A new Arabian Nights adaptation comes to Berkeley Rep.

When King Shahryar discovers he’s been cuckolded, he vows to marry a new woman every night and have her killed at dawn. Newly married to Shahryar, Scheherazade defers her execution by spinning a series of exquisite fables, each one more intricate than the last.

Thus begins The Arabian Nights, the ancient book of myths and fairy tales from Persia, India, and Egypt. The collection of fantasy stories is peopled by genies, kings, and talking animals. For her theatrical adaptation, though, Mary Zimmerman had a vision that didn’t include the Sinbads and Ali Babas most readers associate with the work.

“In this adaptation, I deal with what I call the domestic stories,” says Zimmerman, whose Arabian Nights is currently making its Bay Area premiere at the Berkeley Repertory Theatre. “There aren’t any flying carpets. There are certainly strange and mysterious and romantic elements, but nothing actually supernatural. I just kept being drawn to those really human stories.” Written and directed by Zimmerman and performed by a 15-member cast, the play continues through January 4 on Berkeley Rep’s Thrust Stage.

It was a characteristic choice for Zimmerman, whose unique approach to adapting mythic works has made her one of today’s most intriguing theater artists. In plays—including Metamorphoses, based on the writings of Ovid, and Argonautika, about Jason and the Argonauts—the award-winning writer and director always manages to make the otherworldly feel surprisingly close to home.

Like many, Zimmerman first encountered The Arabian Nights as a child. But it wasn’t until the early 1990s, the period leading up to the first Gulf War, that she began considering the stories’ theatrical promise. Dismayed by the way the Middle East was portrayed in the news—”all that talk about bombing Baghdad back to the Stone Age”—she found herself wanting to take another look. “I started wondering, ‘What are those stories really about?'”

Genies aside, what she discovered was a world curiously akin to our own. “Those stories have everything to say about love and jealousy, shame and guilt, hope and desire—all the things that make us human,” she says. “Across the seas and across time, they are just so utterly familiar.”

Like its source material, The Arabian Nights begins with King Shahryar’s marital troubles. “All of the stories in the play are framed by that uber-story,” says Zimmerman, adding that the successive episodes—by turns comic, erotic, dramatic, and reflective—serve to humanize the king. With the supernatural elements excised, the play focuses on universal emotions and the redemptive uses of narrative.

“In a sense, The Arabian Nights is the world’s greatest testament to the power of storytelling,” she says. “Not that you think about that when you’re watching it—you do get involved in the stories—but it’s about how Scheherezade prolongs her own life, and brings her husband back to the world, through this act of imagination. I think that’s a very profound message.”

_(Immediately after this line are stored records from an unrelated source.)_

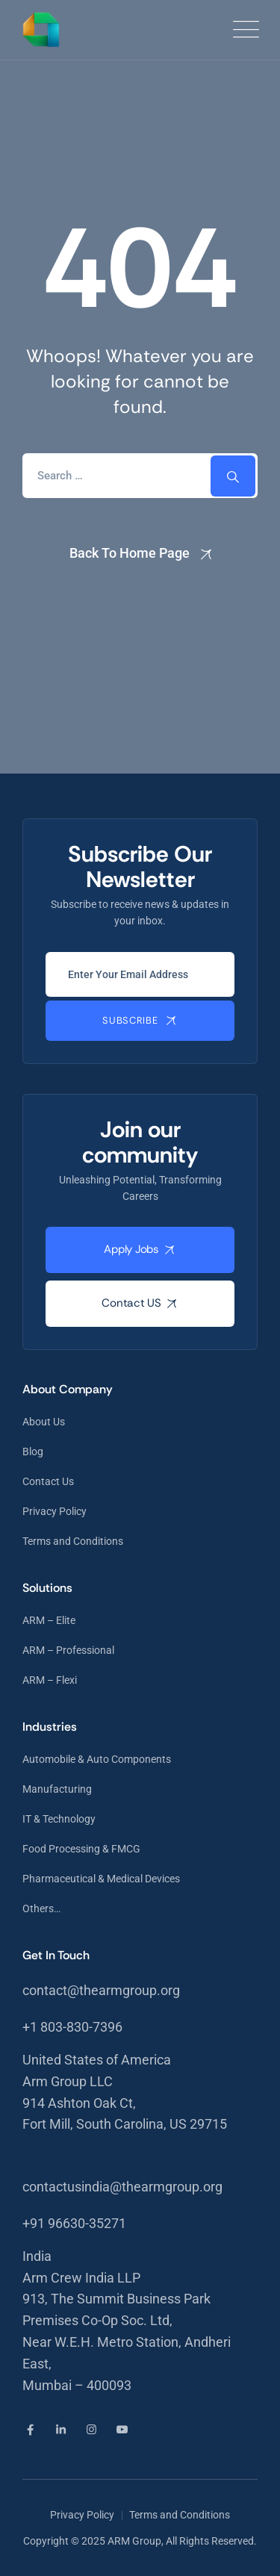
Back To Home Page (129, 553)
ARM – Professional (68, 1650)
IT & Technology (59, 1819)
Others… (41, 1908)
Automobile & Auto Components (96, 1759)
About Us (43, 1422)
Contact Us (48, 1481)
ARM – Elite (48, 1620)
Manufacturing (57, 1789)
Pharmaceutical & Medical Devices (101, 1879)
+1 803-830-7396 (72, 2027)
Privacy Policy (54, 1511)
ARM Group (134, 2541)
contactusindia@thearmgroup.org (122, 2186)
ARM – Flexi (49, 1680)
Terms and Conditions (72, 1541)
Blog (32, 1451)
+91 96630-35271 (74, 2223)
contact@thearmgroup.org (101, 1990)
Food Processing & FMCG (81, 1849)
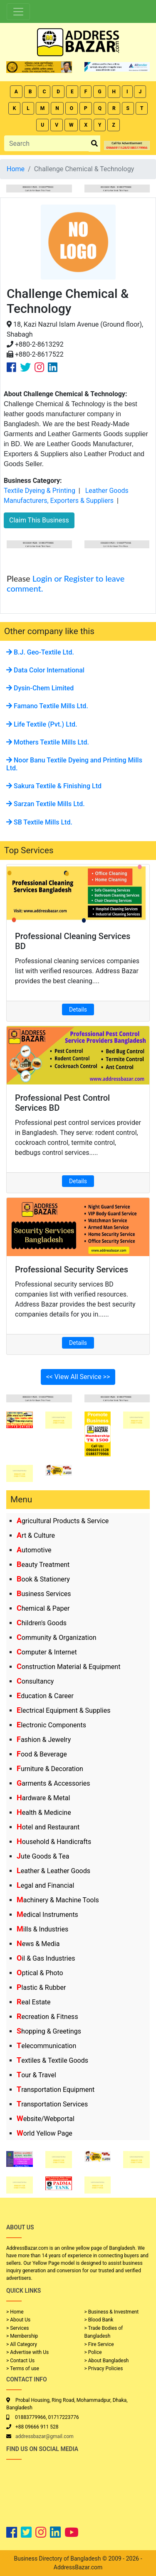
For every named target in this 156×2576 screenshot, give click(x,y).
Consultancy (35, 1681)
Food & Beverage (42, 1754)
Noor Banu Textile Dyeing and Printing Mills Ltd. (74, 764)
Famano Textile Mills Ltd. (47, 706)
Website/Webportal (45, 2119)
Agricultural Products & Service (63, 1521)
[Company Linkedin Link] (52, 367)
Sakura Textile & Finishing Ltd (54, 786)
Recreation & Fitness (47, 2017)
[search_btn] (94, 143)
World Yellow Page (44, 2133)
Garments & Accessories (53, 1783)
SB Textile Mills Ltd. (39, 822)
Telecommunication (46, 2046)
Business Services (44, 1594)
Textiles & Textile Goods (52, 2060)
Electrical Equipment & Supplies (63, 1710)
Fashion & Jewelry (44, 1740)
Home (16, 169)
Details (78, 1009)
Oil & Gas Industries (46, 1958)
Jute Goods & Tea (43, 1856)
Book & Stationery (43, 1579)
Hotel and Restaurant (48, 1827)
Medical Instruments (47, 1915)
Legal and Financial (45, 1885)
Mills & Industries (42, 1929)
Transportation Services (52, 2104)
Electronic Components (51, 1725)
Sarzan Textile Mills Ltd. (45, 804)
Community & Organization (57, 1638)
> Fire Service (99, 2344)
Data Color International (45, 670)
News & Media (38, 1944)
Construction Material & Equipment (68, 1667)
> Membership (22, 2336)
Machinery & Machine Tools (58, 1900)
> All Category (21, 2344)
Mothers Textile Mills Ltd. (47, 742)
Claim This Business (39, 520)
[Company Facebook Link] (11, 367)
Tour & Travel (36, 2075)
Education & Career (45, 1696)
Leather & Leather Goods (53, 1871)
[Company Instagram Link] (39, 367)
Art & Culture (36, 1535)
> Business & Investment (111, 2312)
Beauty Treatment (43, 1565)
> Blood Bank (99, 2320)
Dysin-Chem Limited (40, 688)
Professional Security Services (71, 1269)
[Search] (46, 143)
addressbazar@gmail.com (44, 2436)
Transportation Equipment (55, 2090)
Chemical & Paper (43, 1608)
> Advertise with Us (27, 2352)
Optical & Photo (40, 1973)
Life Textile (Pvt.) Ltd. (41, 724)
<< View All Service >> (78, 1377)
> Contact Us (20, 2361)
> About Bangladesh (106, 2361)
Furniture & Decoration (50, 1769)
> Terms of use (22, 2368)
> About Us (18, 2320)
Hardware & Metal (43, 1798)
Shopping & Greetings (49, 2031)
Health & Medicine (44, 1812)
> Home (15, 2312)
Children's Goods (42, 1623)
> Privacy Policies (103, 2368)
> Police (93, 2352)
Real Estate (34, 2002)
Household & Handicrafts (54, 1842)
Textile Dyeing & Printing (39, 491)
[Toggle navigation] (18, 11)
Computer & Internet (47, 1652)
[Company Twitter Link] (25, 367)
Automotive (34, 1550)
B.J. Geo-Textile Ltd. (40, 652)
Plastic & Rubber (41, 1987)
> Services (17, 2328)
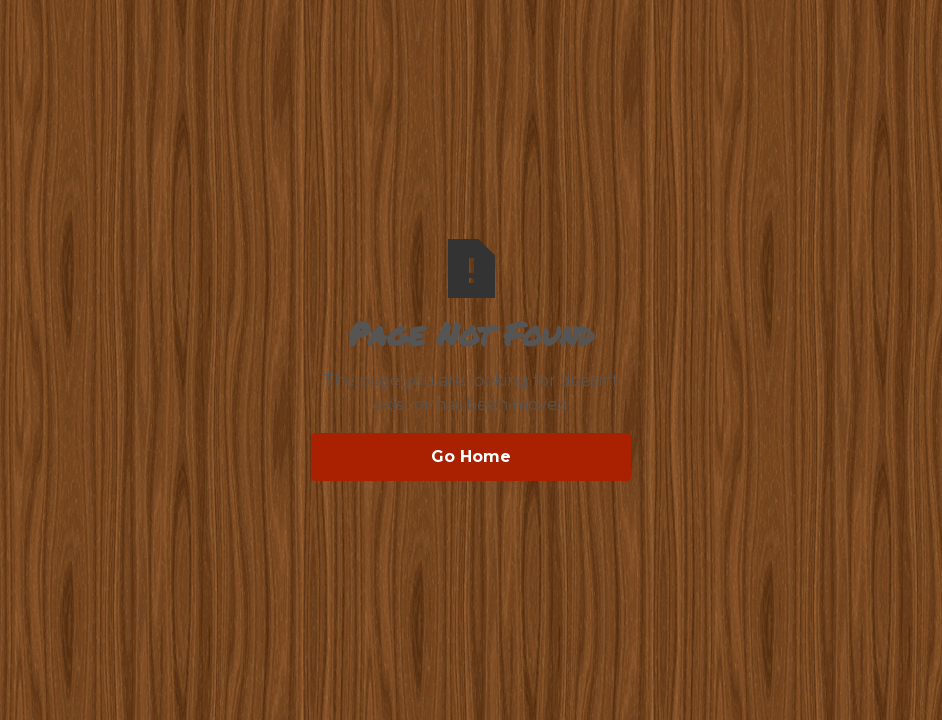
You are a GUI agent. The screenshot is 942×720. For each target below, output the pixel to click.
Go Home (471, 456)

Zimmerman has been telling stories onstage for nearly two decades, having developed her craft in the chamber theatre tradition. She traces her love of myth to her childhood in Lincoln, Nebraska; combined with her gift for adaptation, the result is a growing list of vibrant theater works. Berkeley Rep has hosted the West Coast premieres of several Zimmerman plays, including Metamorphoses, Journey to the West, and Argonautika.

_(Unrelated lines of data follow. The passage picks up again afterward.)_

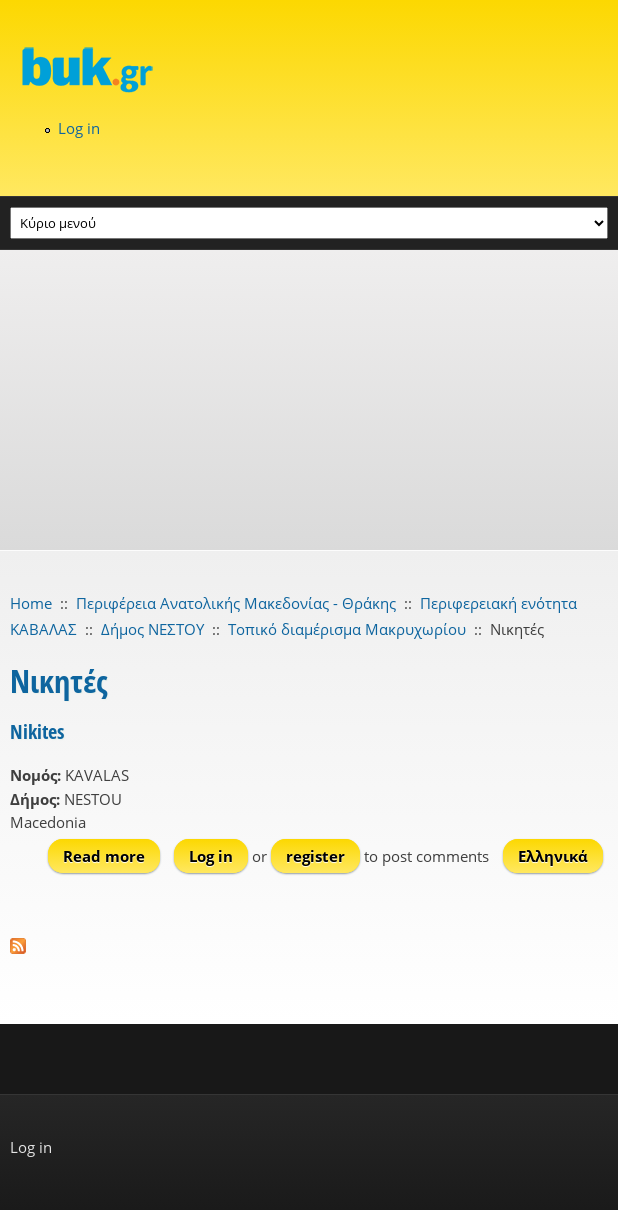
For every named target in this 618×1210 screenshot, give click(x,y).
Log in (79, 128)
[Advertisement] (309, 400)
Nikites (37, 731)
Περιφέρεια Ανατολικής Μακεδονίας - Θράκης (236, 603)
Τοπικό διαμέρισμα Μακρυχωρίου (347, 629)
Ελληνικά (553, 856)
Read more (111, 855)
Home (31, 603)
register (315, 856)
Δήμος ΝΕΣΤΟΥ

Although her directorial credits include plays by others, what sets Zimmerman apart are the productions that she both writes and directs. Metamorphoses, for example, received the 2002 Tony Award for Best Director. “I’m most engaged when I’m doing both,” she says. Her process is unusual; she doesn’t start writing until the start of rehearsals. “I’m normally only a day ahead of my cast in terms of the script,” she explains. “The text is always very fluid.”